--- AVAILABLE DATA ---

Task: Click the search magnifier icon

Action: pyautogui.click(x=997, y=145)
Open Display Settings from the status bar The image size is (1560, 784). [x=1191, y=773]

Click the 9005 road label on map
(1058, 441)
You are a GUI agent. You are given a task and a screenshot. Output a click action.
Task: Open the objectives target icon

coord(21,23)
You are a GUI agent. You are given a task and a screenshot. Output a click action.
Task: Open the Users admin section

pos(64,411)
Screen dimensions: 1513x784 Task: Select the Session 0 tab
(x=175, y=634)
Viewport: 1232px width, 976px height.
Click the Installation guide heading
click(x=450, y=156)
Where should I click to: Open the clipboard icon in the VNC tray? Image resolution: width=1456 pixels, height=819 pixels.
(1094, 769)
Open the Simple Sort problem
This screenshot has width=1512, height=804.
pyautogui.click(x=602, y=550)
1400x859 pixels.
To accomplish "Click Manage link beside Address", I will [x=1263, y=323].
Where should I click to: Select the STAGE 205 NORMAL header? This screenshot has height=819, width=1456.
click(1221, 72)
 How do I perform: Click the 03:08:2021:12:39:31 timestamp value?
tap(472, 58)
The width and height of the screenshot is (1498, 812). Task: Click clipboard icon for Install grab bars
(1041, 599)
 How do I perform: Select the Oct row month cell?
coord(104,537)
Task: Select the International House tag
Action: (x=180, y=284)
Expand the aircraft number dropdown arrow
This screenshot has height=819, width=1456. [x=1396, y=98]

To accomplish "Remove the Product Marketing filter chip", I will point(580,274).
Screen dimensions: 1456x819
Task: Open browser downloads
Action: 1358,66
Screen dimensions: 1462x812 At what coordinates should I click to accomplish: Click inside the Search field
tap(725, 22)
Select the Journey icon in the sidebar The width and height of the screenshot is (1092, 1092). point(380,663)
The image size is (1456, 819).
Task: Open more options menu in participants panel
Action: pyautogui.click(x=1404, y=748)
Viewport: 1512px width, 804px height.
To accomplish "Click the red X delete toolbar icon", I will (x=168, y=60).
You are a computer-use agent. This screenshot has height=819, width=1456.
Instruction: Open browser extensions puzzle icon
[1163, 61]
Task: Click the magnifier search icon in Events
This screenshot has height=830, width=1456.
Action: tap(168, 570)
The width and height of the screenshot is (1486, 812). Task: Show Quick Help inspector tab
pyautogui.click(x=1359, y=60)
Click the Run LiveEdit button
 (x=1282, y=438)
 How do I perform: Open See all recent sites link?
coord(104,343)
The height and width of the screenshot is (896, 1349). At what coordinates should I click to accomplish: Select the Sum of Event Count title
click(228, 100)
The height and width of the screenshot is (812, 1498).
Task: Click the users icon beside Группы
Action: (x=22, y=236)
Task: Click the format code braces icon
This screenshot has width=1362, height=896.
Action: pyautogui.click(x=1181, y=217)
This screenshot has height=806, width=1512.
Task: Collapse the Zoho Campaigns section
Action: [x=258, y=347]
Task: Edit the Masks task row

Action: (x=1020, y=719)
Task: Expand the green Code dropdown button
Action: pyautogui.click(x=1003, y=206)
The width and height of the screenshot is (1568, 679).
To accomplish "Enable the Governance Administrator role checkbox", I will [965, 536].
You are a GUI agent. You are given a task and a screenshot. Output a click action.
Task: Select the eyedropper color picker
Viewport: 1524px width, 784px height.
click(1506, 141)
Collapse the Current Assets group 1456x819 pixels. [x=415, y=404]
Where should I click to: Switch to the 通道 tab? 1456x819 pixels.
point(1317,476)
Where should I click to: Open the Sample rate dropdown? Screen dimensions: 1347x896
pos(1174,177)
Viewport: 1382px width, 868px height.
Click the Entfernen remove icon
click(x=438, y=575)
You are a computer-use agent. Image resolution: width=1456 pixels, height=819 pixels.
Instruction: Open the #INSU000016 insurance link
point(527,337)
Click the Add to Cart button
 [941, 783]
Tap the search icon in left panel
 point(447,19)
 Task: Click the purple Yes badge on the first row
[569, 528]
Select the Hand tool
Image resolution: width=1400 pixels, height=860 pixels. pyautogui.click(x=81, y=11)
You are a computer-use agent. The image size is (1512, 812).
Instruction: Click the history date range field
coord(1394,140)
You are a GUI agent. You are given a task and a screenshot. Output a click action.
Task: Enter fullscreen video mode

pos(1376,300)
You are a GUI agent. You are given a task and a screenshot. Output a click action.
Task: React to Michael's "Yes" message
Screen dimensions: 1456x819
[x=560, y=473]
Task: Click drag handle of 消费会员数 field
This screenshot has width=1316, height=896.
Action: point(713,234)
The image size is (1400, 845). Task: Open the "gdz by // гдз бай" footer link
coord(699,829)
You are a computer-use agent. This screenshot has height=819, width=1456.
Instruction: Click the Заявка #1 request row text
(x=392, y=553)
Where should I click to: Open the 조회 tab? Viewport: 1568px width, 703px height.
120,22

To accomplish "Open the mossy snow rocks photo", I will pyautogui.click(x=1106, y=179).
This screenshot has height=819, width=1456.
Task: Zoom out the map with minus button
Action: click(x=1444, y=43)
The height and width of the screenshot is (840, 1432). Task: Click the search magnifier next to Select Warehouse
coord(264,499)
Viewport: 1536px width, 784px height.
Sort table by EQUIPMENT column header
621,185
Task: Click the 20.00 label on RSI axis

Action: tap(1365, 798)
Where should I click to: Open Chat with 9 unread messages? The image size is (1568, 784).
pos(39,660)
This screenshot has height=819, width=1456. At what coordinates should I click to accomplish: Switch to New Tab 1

---

- [AIM OF THE TASK] Could you tally the lines in these records that contain the word "computer" and give only the result?

- [ANSWER TO THIS PROBLEM] 4